Por Ana Lee Urrutia.
1.150 kilómetros me separan de mis padres. Menos que los 11.000 que los alejaron de los suyos. Los veo por videollamada, cada vez con las facciones más envejecidas. Y mientras los miro, los admiro. No por lo que lograron para sí mismos, sino por la valentía de dejarlo todo atrás y buscar nuevas oportunidades, no pensando en su propio bienestar, sino en el mío, con la esperanza de que un día su hija vuele aún más lejos.
A veces camino por los senderos verdes de County Meath con la certeza de que todo lo que soy hoy también les pertenece. Soy el resultado de tres geografías distintas, de sacrificios silenciosos y de esperanzas que cruzaron océanos. Mis pasos llevan su fuerza, sus renuncias y sus sueños aplazados. Los hijos de migrantes no solo heredamos apellidos, heredamos silencios, miedos y sueños truncados que hoy, gracias a su sacrificio, nosotros podemos soñar… y cumplir. Somos la continuación de una historia que empezó mucho antes de que tuviéramos voz.

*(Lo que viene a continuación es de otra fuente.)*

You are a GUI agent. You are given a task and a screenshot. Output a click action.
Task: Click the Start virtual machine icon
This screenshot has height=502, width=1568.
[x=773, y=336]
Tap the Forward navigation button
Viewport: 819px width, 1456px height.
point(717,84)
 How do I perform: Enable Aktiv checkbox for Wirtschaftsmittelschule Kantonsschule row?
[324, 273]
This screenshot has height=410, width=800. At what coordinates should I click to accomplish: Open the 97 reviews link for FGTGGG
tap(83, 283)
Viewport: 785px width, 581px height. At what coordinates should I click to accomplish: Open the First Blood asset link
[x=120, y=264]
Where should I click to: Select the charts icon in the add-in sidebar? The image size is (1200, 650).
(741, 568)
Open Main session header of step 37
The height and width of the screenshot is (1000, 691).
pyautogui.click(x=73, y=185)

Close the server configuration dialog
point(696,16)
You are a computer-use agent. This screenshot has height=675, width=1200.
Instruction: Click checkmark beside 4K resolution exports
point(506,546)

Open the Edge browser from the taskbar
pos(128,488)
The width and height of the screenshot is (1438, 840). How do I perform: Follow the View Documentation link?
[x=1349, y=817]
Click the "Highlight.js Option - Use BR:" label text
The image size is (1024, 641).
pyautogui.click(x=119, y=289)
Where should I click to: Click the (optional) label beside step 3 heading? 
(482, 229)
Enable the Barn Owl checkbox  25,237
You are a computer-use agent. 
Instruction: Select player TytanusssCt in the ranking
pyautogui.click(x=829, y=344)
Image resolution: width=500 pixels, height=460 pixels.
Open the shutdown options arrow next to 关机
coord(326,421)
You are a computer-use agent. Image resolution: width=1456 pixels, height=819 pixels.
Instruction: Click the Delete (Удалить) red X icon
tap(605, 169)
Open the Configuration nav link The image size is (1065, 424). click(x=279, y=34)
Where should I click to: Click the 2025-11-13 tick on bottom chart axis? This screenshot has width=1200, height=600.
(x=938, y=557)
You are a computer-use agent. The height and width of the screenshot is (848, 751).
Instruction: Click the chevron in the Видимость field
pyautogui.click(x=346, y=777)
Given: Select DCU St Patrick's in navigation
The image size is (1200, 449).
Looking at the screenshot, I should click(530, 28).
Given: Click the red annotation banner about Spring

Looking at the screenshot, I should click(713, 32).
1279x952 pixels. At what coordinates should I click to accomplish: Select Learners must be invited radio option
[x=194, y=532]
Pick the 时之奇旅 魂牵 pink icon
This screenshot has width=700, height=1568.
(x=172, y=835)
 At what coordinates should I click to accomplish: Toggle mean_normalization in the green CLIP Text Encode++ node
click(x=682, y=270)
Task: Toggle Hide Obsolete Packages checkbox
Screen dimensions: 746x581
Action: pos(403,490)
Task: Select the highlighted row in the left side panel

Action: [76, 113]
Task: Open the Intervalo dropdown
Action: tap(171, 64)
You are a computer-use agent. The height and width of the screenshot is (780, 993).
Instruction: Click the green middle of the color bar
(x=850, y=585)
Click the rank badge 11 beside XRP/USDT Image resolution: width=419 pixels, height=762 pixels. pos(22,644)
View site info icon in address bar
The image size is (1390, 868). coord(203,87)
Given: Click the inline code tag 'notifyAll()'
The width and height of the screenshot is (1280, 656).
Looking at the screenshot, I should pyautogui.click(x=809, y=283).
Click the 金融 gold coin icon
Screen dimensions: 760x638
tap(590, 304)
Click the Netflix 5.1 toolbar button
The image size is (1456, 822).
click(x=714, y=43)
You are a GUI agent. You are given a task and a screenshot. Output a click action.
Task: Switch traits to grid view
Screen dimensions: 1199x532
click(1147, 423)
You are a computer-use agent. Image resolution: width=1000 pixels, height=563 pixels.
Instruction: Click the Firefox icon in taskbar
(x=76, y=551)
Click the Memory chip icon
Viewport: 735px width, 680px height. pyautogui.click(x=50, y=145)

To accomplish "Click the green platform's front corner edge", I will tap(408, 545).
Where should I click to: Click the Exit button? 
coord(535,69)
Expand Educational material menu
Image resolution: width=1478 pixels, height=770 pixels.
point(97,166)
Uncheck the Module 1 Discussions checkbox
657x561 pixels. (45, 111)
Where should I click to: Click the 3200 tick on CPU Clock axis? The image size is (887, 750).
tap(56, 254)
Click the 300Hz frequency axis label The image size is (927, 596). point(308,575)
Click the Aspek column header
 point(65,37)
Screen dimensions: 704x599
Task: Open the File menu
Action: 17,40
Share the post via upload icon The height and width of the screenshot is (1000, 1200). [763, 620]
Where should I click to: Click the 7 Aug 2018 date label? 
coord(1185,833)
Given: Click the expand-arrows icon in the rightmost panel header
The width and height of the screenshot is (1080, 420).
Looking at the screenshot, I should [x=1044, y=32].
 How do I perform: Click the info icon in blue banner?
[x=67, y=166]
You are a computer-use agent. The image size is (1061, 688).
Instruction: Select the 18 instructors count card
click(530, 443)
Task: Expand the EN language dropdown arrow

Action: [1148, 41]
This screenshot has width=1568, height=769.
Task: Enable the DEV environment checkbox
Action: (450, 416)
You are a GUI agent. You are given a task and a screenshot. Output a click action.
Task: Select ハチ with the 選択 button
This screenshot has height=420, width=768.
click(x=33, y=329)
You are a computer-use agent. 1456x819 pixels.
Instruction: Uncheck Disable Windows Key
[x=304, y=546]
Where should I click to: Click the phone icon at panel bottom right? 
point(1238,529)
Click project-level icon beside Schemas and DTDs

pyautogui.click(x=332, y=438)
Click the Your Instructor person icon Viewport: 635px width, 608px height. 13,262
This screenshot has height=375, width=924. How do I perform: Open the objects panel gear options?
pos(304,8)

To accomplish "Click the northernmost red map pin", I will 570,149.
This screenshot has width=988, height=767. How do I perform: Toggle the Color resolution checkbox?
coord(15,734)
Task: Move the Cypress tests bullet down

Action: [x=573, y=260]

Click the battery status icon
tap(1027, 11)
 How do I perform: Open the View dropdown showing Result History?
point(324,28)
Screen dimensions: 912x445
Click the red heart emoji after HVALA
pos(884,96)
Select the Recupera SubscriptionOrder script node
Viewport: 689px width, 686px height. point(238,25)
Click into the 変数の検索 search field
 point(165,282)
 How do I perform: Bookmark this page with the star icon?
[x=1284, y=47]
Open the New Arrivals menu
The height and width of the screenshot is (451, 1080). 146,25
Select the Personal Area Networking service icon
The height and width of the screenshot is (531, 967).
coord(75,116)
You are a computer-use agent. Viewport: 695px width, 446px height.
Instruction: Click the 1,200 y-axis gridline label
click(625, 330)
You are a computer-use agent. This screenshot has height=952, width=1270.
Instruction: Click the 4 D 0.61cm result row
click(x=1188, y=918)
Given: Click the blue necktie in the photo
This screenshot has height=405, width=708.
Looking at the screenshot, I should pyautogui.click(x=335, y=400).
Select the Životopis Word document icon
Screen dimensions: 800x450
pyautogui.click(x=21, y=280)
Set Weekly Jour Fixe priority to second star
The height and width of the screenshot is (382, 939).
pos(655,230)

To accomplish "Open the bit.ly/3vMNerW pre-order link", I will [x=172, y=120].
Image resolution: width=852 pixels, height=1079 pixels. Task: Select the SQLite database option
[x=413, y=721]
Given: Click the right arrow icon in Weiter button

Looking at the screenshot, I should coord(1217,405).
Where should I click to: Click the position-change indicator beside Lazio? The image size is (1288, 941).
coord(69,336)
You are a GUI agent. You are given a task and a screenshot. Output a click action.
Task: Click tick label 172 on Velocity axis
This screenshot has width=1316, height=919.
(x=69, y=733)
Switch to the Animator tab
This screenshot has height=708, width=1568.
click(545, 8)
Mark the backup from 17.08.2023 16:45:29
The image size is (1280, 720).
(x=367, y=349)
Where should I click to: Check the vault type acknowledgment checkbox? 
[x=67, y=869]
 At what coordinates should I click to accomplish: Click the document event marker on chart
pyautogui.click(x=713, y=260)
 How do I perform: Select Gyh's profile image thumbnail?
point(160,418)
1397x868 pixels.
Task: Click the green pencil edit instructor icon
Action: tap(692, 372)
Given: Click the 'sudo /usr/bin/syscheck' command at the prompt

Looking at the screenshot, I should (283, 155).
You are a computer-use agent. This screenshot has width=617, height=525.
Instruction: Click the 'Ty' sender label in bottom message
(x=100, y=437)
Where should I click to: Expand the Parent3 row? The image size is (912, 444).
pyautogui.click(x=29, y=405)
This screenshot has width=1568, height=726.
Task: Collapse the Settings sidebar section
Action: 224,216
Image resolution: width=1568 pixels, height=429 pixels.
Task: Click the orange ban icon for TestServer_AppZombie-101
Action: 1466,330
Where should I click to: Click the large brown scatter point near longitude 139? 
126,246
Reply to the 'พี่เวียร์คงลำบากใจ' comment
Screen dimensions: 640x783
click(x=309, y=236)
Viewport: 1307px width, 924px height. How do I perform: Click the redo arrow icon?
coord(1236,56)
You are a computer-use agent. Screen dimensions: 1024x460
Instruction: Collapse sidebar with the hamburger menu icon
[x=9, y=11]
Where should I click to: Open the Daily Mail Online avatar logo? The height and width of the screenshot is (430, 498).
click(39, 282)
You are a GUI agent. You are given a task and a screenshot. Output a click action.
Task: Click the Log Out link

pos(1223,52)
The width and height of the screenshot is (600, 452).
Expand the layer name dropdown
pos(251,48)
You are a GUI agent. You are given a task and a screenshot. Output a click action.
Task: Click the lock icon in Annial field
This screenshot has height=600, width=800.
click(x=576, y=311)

Ellos siguen en España, mis raíces en Bolivia, y yo ahora construyo mi camino en Irlanda. Desde que me mudé, empecé a entender —aunque sea un poco— lo que ellos sintieron al migrar. Pero con una gran diferencia: yo no parto de cero. Parto de todo lo que ellos construyeron para mí. Ellos llegaron con miedo y sin redes de seguridad; yo llego con estudios, con confianza y con la certeza de que ellos siempre serán mi red de seguridad si me caigo. Lo que para ellos fue una apuesta, para mí es una posibilidad. Y en cada paso que doy, llevo su historia como motor y como escudo.
Un día, mis padres hicieron una maleta con miedos, incertidumbres y ninguna certeza. Ese simple gesto —cerrar una cremallera— provocó que hoy yo escriba estas líneas desde Irlanda con muchos sueños en mi maleta. El efecto mariposa, lo llaman.